A young man walks into school. First the teacher tells him to take his hoody off, then a bully stares him down in the corridor. Finally, he slumps into his classroom chair. “Hello, class,” he says.

Boom boom. But stick with Bad Education, the new BBC Three sitcom set in the fictional Abbey Grove School, because it is much better than its opening sequence.

It is true that the obligatory roll call of school-based cliches is present and correct: the oversexed 15-year-old, the drama-loving gay kid, the trendy head, the painfully earnest love interest. But there are also real laugh-out-loud moments.

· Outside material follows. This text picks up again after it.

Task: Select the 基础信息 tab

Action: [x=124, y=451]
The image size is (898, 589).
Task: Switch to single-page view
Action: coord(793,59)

Jack Whitehall, who also wrote the sitcom, is Alfie Wickers, hoody-wearing history teacher. His teaching style is probably best summed up by the wall display “hot babes through history”, and by his interactive lesson on Pearl Harbor, in which he casts the pupil of Chinese origin as the Japanese army and the gay kid as Kate Beckinsale.

“I’m a grown-up,” Mr Wickers protests at one point. “I use coasters. I put my posters into frames. I’ve got a Bag for Life.”

Although each episode does have something resembling a plot, the point of the first two episodes is, primarily, to set up the classroom dynamics. So we see Mr Wickers attempt - excruciatingly - to woo well-meaning Miss Gulliver during a discussion about sex education. Getting to know his own “phallus”, she tells him, will be much more effective than any book-based study. “What, you mean trace it?” he responds.

And we meet deputy head Miss Pickwell, played by the marvellous Michelle Gomez, who has framed photographs of Stalin and Idi Amin on her classroom walls. “Has anybody ever told you that you’d make a wonderful SS officer?” Mr Wickers asks. “Yes,” she says.

Each episode, essentially, is an excuse for Mr Wickers to demonstrate his pedagogical incompetence while pupils recite jokes around him. On the whole, these are well-conceived: there is a nice running gag, for example, which the Chinese-origin pupil repeatedly insults him in Mandarin. And I suspect there will be an increasingly good role for hapless Joe, Mr Wickers’ pubescent stooge.

Admittedly, not all the jokes work. When Miss Pickwell says, “The problem with you, Mr Wickers, is that you’re all fart and no poo,” I wanted to reach for my red pen and start subtracting marks from the script. But the classroom moments deftly manage the fine line between cringeworthy-funny and cringeworthy-I-need-to-turn-the-television-off-now.

And teachers looking for easy classroom tips could do worse than Mr Wickers’ snappy one-liners. When Joe accidentally says “Yes, Dad” at registration, the other boys start teasing him. “Shut up, Mitchell,” says Mr Wickers. “At least he knows who his dad is.”

Bad Education began on Tuesday at 10pm on BBC Three.